Crufts of poultry world to be staged in Shropshire
Shropshire has been chosen to host the Crufts of the poultry world, The National Poultry Show, next year.
When Tom and Barbara Good kept chickens in the garden in the 1970s television sitcom The Good Life, they were seen as slightly eccentric.
But today more and more people have "chooks" in their back garden or in the orchard or on a piece of land.
Shropshire has so many chicken enthusiasts – or fanciers to give them their correct term – that The National Poultry Show will be held at Telford International Centre in November 2014 after a quarter of a century at Stoneleigh in Staffordshire.
Smaller poultry shows such as the regular event at the Park Hall Showground, Oswestry, attract more and more people.
At a recent pure-breed poultry show at the showground enthusiasts arrived from across Britain to see a range of fowl from big fluffy Orpingtons to little Dutch bantams, a row of pens containing Rhode Island Whites next to rose-combed Rhode Island Reds, and single-combed Rhode Island Reds.

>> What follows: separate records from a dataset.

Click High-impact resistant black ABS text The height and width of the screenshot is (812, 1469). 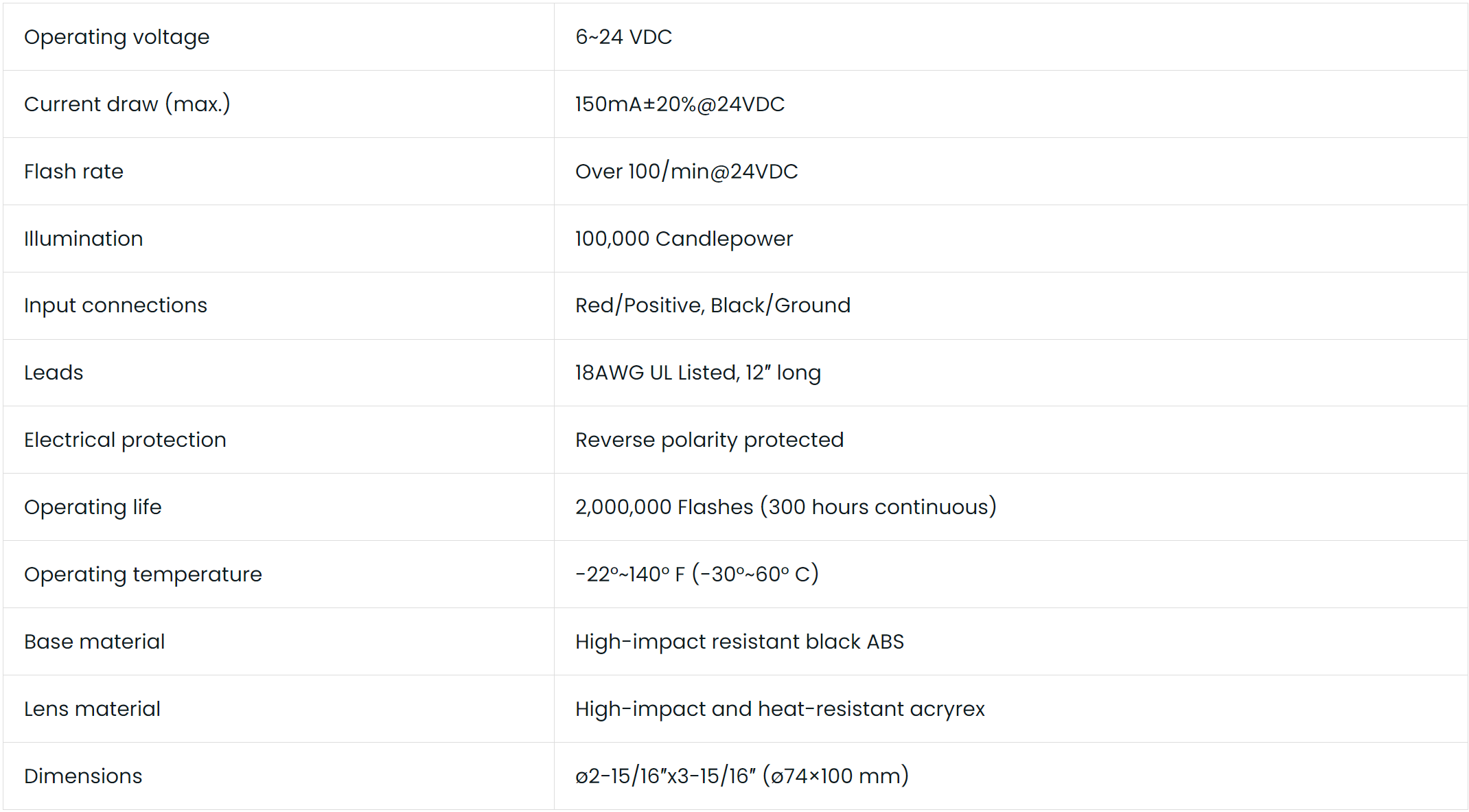pos(739,642)
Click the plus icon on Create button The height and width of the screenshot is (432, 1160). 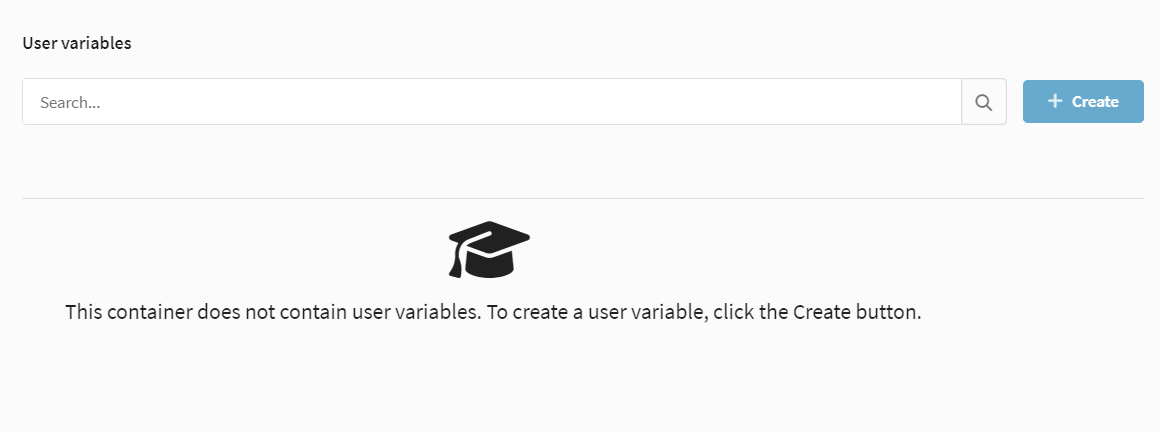tap(1056, 101)
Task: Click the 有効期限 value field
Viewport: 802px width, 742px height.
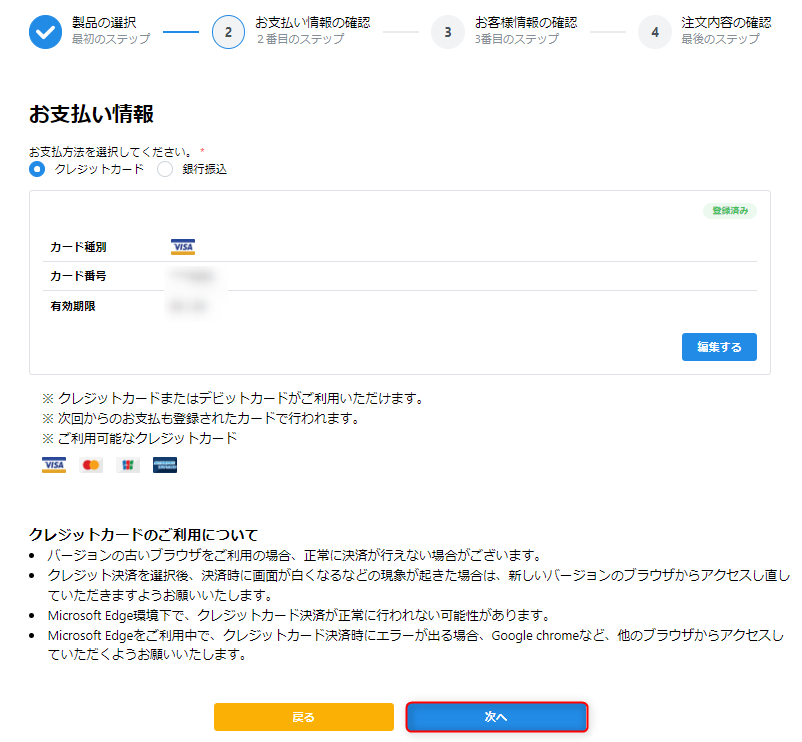Action: 190,304
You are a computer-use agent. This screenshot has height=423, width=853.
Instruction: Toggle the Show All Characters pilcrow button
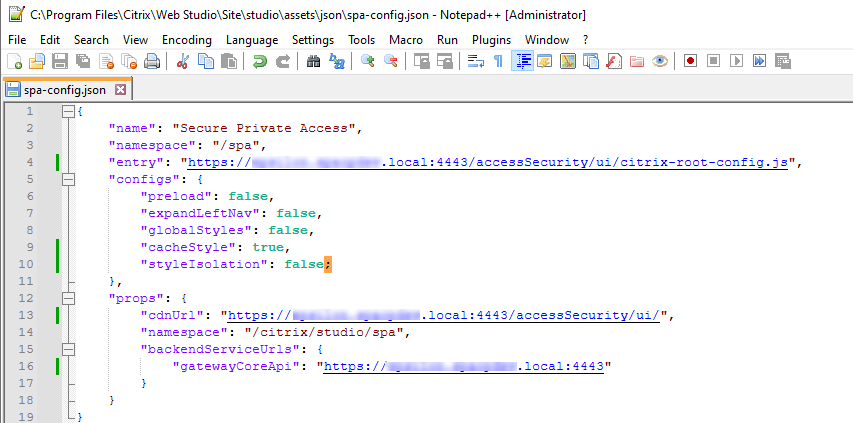click(498, 61)
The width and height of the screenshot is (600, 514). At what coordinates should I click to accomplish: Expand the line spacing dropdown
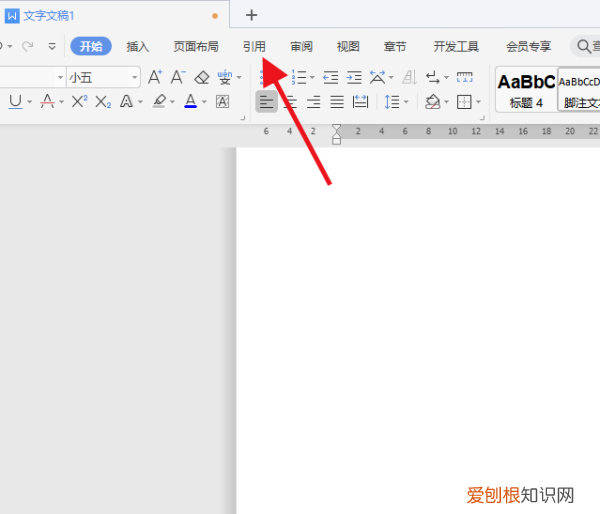click(x=406, y=101)
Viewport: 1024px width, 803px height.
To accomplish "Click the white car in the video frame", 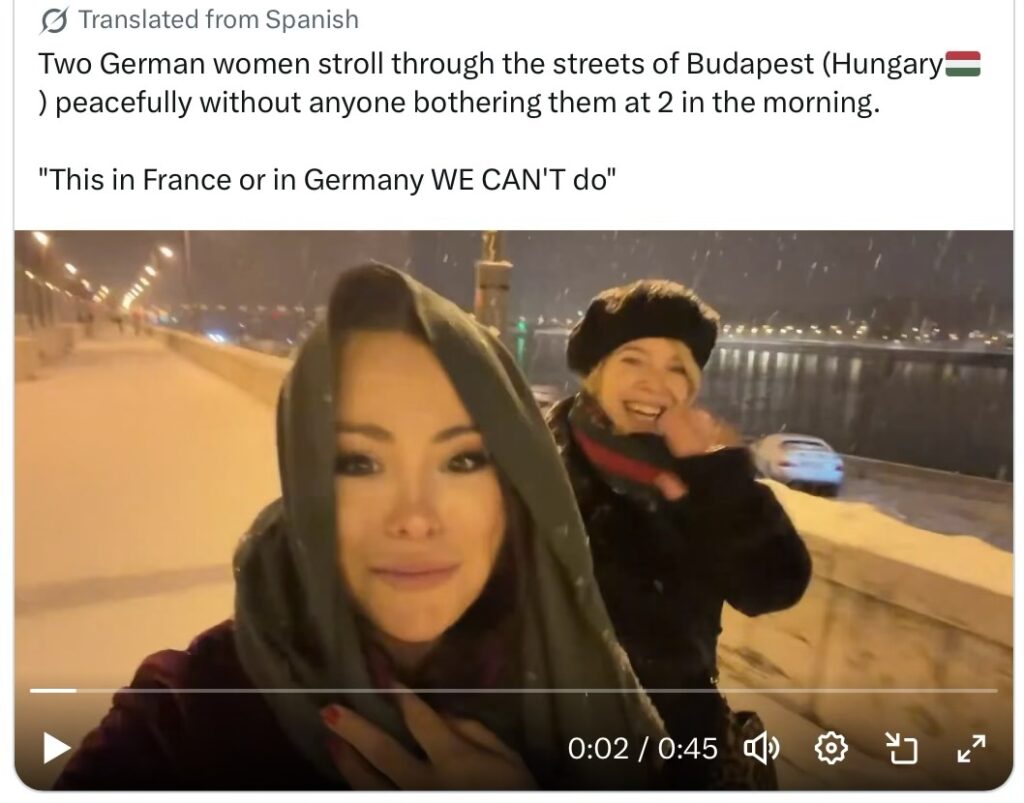I will tap(798, 462).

The events are organised by poultry writer Andy Cawthray and Richard Corbett of agriculture and property experts Roger Parry & Partners.
Mr Cawthray said: "In the past breeds on show have included La Fleche, sometimes called "the devil fowl" with their horn combs, a pair of Owlbeard bantams and even Bresse – considered by molecular gastronomist Heston Blumenthal to be the best terms of taste and texture during a search for his BBC series In Search Of Perfection."
Mr Cawthray, who runs his Chicken Street business from a smallholding in Whittington, said the number of people keeping chickens in their backyard was certainly increasing.
He said: "I think everyone is at last waking up to the fact that we should know where our food comes from. We can all grow vegetables but chickens and geese and ducks are really the only livestock most of use can keep at home.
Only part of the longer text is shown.